なんだか恥ずかしなって、俯いて思いっきり過振りを振る。


「ロザリア?」

「おい、姫様ー?」


呼びかけにぱっと顔を上げてから、ロザリアは自分の手を握りこんで意気込んだ。


「私、頑張るから!少しくらい政務も出来るように勉強するわ!」


王女(・・)としての自信が、ロザリアにはかけらも無かった。

けれど認めてくれる人がいた。それがセインと、ジンだった。

嬉しくて、だったらもっと頑張ろうと張り切るロザリアにセインは眉をひそめてゆるゆると首を振る。

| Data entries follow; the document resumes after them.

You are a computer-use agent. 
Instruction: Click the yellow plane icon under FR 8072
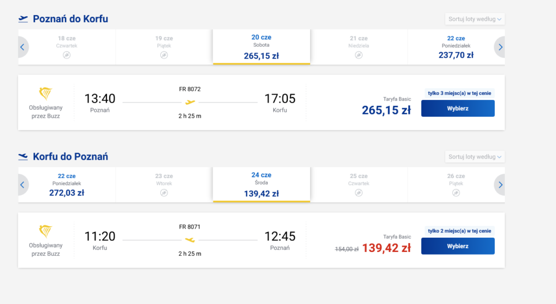(189, 102)
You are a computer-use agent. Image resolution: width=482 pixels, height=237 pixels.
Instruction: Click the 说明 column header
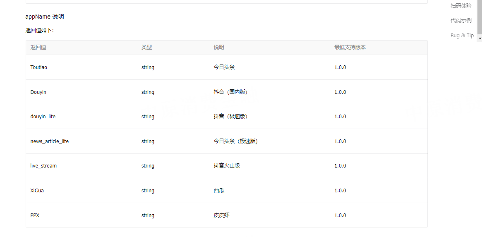coord(219,48)
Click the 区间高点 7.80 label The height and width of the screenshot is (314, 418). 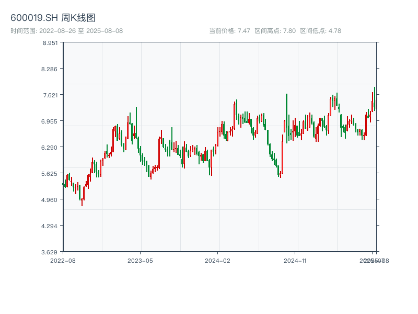click(x=275, y=31)
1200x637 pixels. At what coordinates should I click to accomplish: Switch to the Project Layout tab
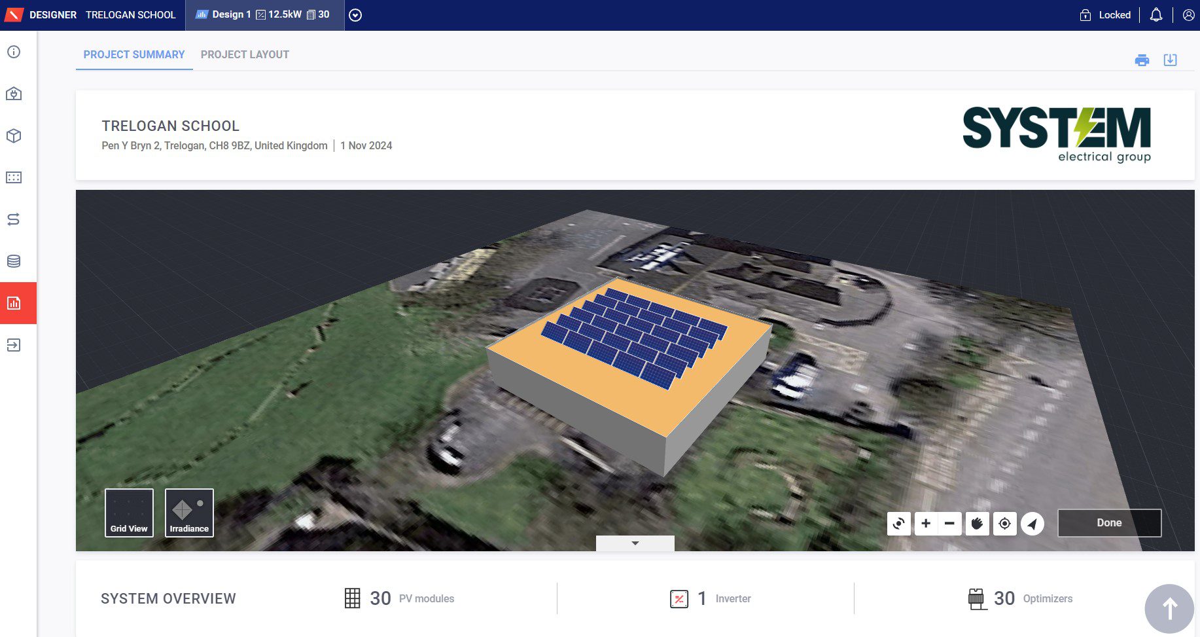pos(245,54)
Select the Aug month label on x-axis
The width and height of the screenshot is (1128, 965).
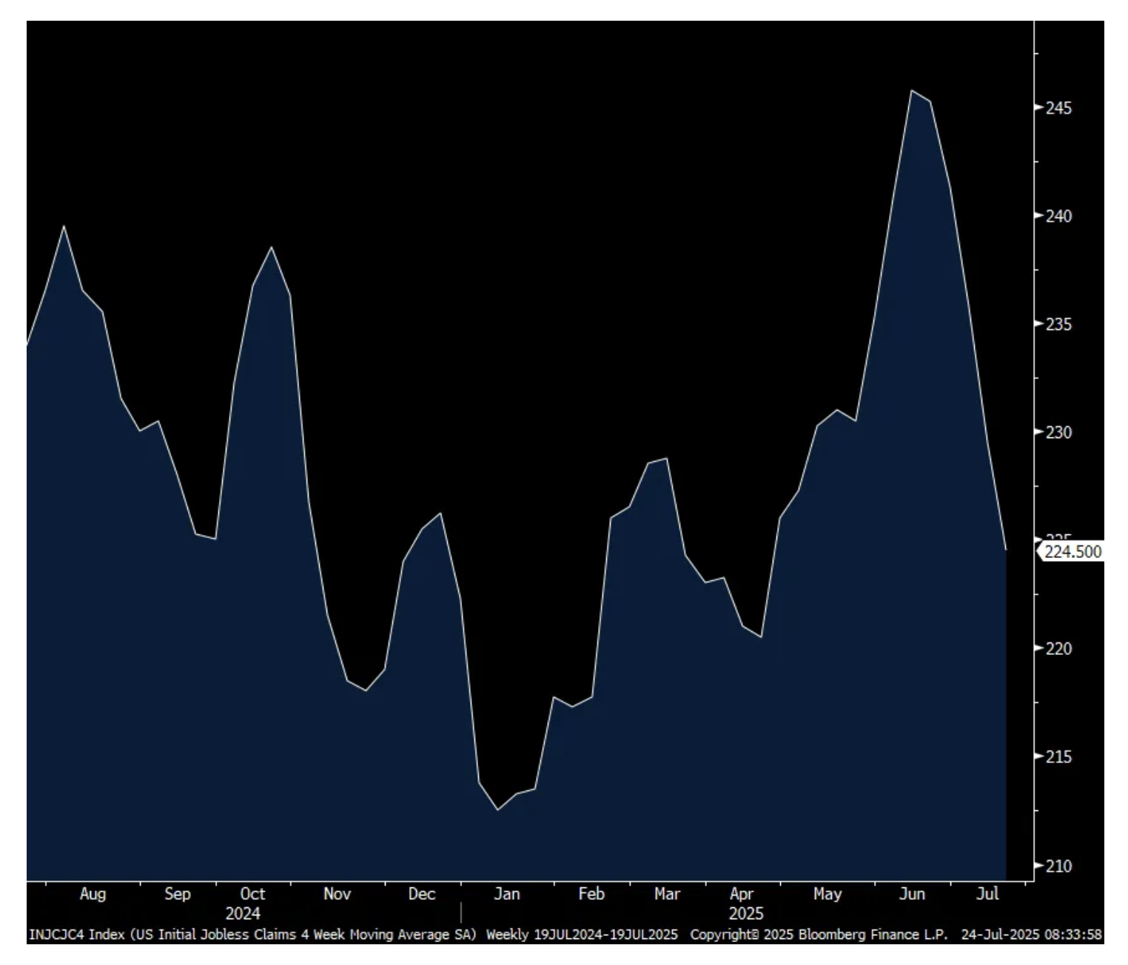point(93,894)
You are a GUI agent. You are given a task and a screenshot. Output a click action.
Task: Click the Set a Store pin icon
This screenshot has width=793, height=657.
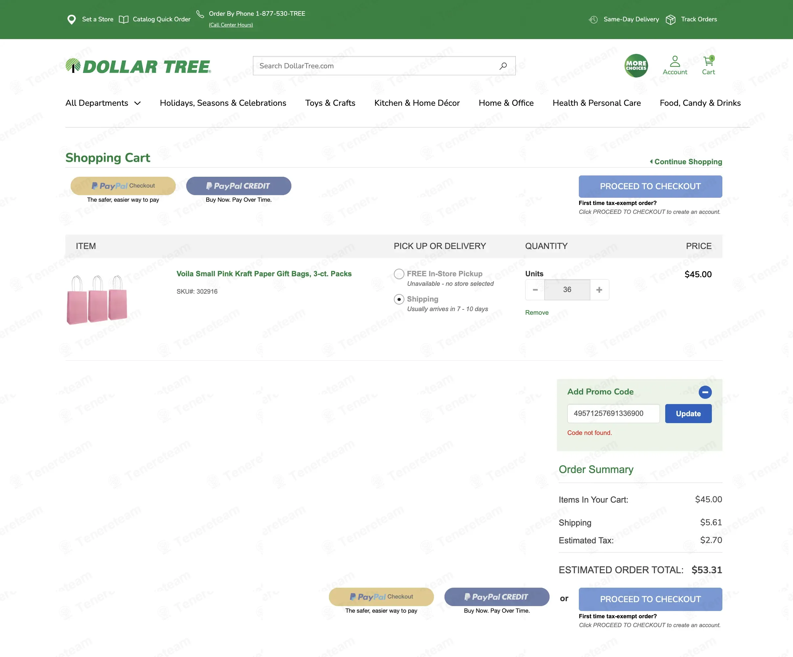(71, 19)
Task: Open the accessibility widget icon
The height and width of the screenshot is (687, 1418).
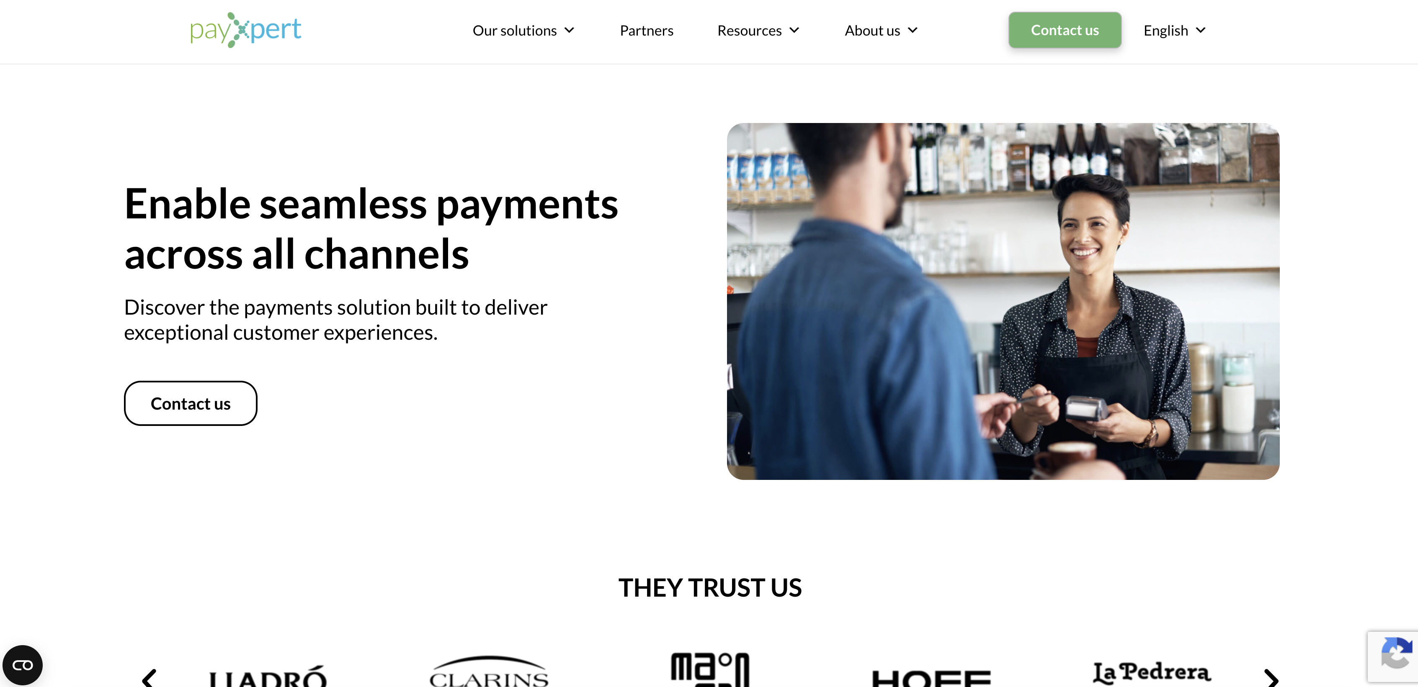Action: pyautogui.click(x=23, y=665)
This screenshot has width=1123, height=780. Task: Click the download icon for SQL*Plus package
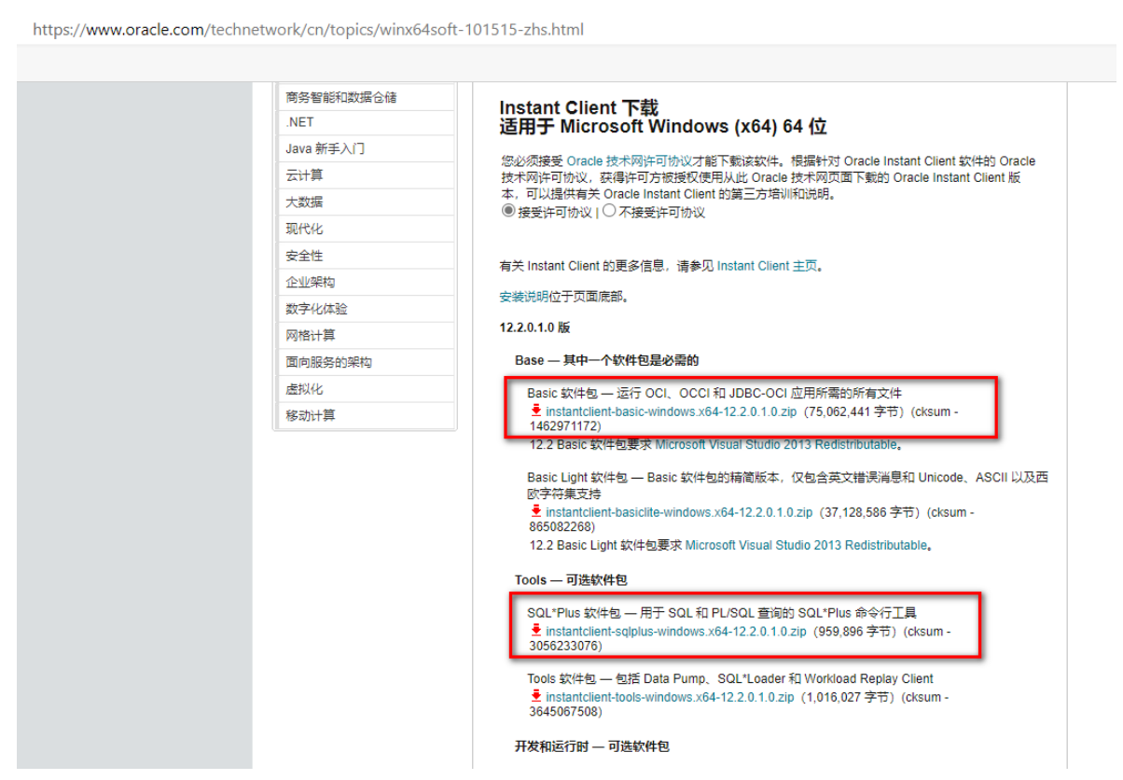tap(536, 631)
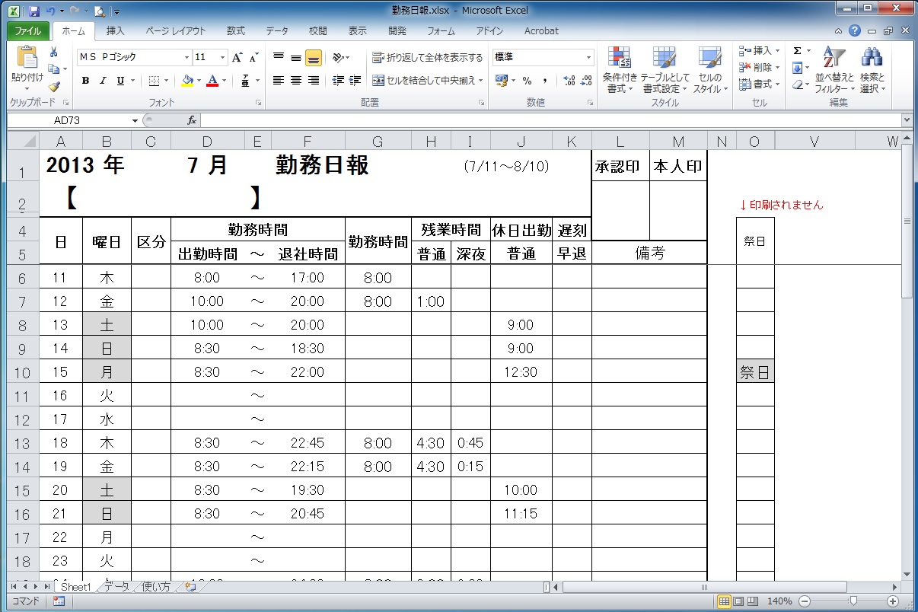
Task: Open the font name dropdown MS Pゴシック
Action: 187,58
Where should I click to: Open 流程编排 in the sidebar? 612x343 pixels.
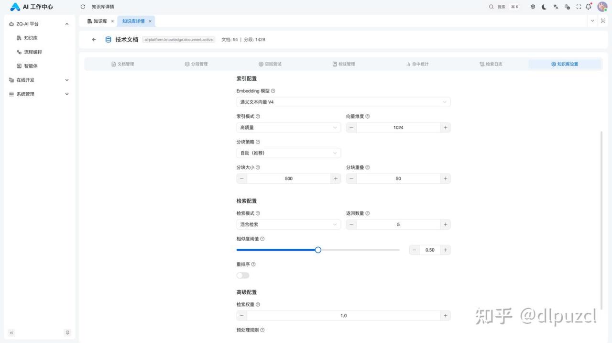(x=33, y=52)
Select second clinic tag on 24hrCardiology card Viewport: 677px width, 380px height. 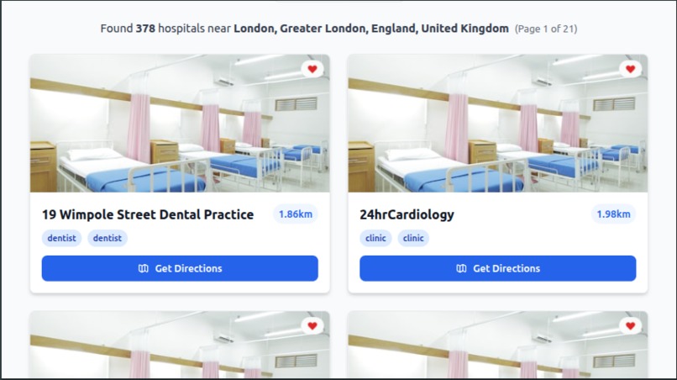coord(413,238)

「………いや、別にいい。変に張り切られても面倒事に発展しそうだ」

「な、なにそれ!」


ロザリアが声を上げて反論する。

それに対してセインはきっとまた意地悪なこというのだろうと思った。

けれど彼の身体はふらりと傾き、ロザリアを頼るようにロザリアの背に手を回すのだった。


「セイン!」

「あー…さすがに限界だな。馬で帰るのは無理か。おい!馬車の用意してくれー。あと屋敷内へ横になれる場所したくして」


ジンが敵方の男たちへ縄をかけていた騎士に命じる。


「…ジンがいるのに、どうしてこんなになってまで駆け付けたわけ?」


味方であるジンや、ほかにも騎士が潜入してるとセインは知っていた…と言うか彼らを指揮をしたのがセインだ。

ロザリアを護る騎士たちが側についていると分かっていたのに、どうしてこんな状態の身体でわざわざ出てきたのだ。

訪ねてみたけれど、ロザリアに支えられながらも彼はそっぽを向いてしまう。

それを見たジンが思わずと言った風に吹き出す。


「居ても立ってもいられなかったんだろ。その辺の男心にはやっぱり鈍いんだよなー」

「えーっと…すっごく心配してくれたってこと?」

「そうそう。すっごくすっごく心配だったんだよ」

「…………」


ロザリアは思わずセインの顔を凝視する。

青みを帯びていた顔に朱が走っているように見えるのは、たぶん気のせいじゃない。


「ジンの話、本当?」


でも素直じゃない王子様は、予想通り答えてはくれなかった。